Signature long beards from guitar and bass, I suspect Francis may have his augmented.
Step out to You Got Me Under Pressure. Francis carries an outlandish yellow 17 (!) string bass, reminding me of Pat Metheny’s Picasso guitar monster he starts his shows with. Francis appears to only use the bottom four strings.
Immediately the drums are authoritative and lock into the meshed engine room throb and rumble bass which powers the music for the entire set.
Gibbons puts out his scything, dirty, greasy signature sound which reaches into all manner of Blues and R’n’B history. A monster mash of continually sparking firepower. Like his guitar is a vintage Nascar.
Both Gibbons and Francis wear Nudie suit styled sequinned outfits. They do their minimalist syncopated dance routines.

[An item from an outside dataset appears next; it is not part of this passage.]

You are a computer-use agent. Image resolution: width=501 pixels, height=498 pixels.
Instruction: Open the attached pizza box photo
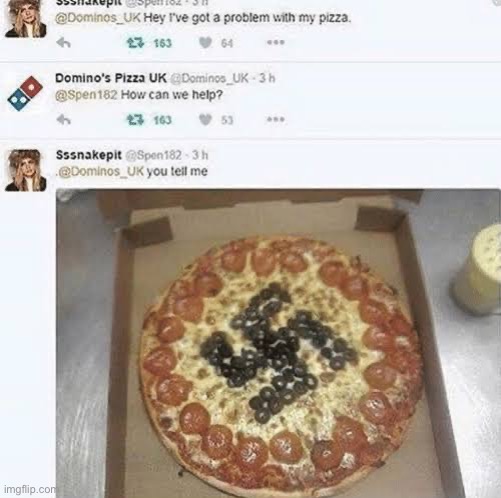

Makes sense when their following song is a cover of Sam and Dave’s I Thank You. The original Soul Men’s style is blown up into a menacing Rock’n’roll number.
ZZ Top tip their hats to the original chitlin circuit and the Soul Revue styles which came later.
Pearl Necklace. Bass guitar carries a large part of the melody. Guitar eventually rides over the top and electrifies.
My Heads in Mississippi. Muddy Waters styled guitar licks as the momentum slowly builds. The guitar weeps and moans and eventually climbs over everything.
I Gotsa Get Paid is off their last original album La Futura (2012). Produced by Rick Rubin, which makes it essential listening, the song is adapted from 25 Lighters, by rappers and Texas DJ DMD. Still sounds like classic ZZ Top.
16 Tons, a cover of Merle Travis, sounds downright nasty and ornery.
Legs get a huge crowd cheer. Somewhere in the sound mix we hear electronic synth and keyboard effects.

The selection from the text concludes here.